I'm still a newb on it....been reading about it for 3 years but so complicated....when I think i got it i lose it

i was reading this for a long time...










im very poor in physics...so its too much for me to grasp...yet the layman explanations are not fully satisfactory...glad there is discussion


----------



## Barakiel (Oct 31, 2013)

What you described sounds more like determinism. Dunno much about physics, but I highly doubt chaos theory has anything to do with whether we're all doomed to be miserable or not though.


----------



## a degree of freedom (Sep 28, 2011)

Ok, first of all, I think what you're talking about is more related to determinism than chaos, and there's reasons to qualify determinism and not think your life is just a recording that is being played out the single way it had to be. Because physics. Further, even if it was, the knowledge of the recording would be inaccessible to you. I remember at some point having a serious objection to the principle of the identity of indiscernibles, but at least here I think the indiscernibility to you of a life pre-determined vs. one that isn't should be reflected back into your thoughts about it. That is, if you can't tell the difference, it shouldn't be a difference for you, so that you would rightly decide it was _completely irrelevant to you_.
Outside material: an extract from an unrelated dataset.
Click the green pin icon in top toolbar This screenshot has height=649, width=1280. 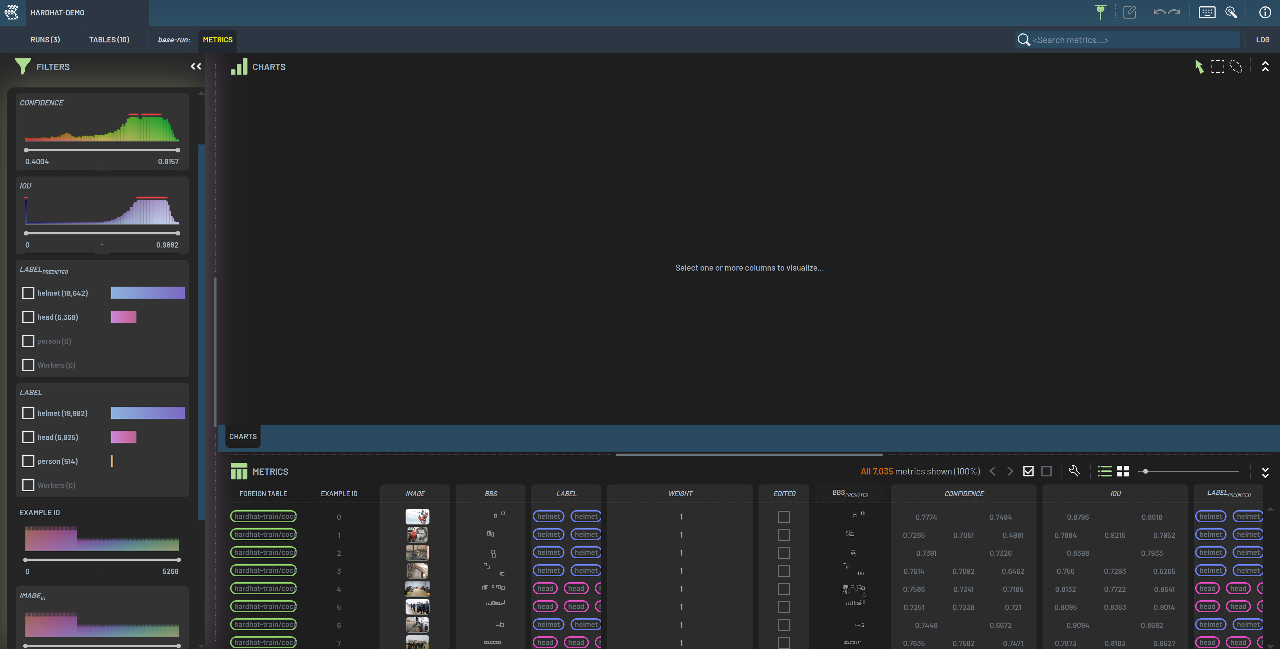point(1101,12)
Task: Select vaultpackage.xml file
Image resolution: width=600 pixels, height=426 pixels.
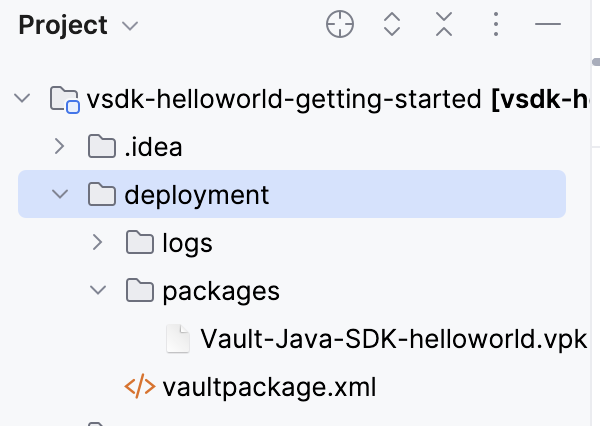Action: pos(269,387)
Then suddenly you invoke some concept of God, and then suddenly invoke some concept of illusions of God, and then suddenly wind up expressing a fatalistic fearful view. I won't narrate the rest, but, in short, _you're not making a whole lot of sense here_. Slow down and please spell out your thoughts more carefully.


----------



## Scarlet Tears (Jun 11, 2015)

First thank everyone for replying.


Just to be clear this wasnt meant to be a serious scientific debate, just a casual discussion. I admit i was feeling really down when i posted this therefore said some pretty irrational stuff (like God and Christianity stuff was pretty stupid).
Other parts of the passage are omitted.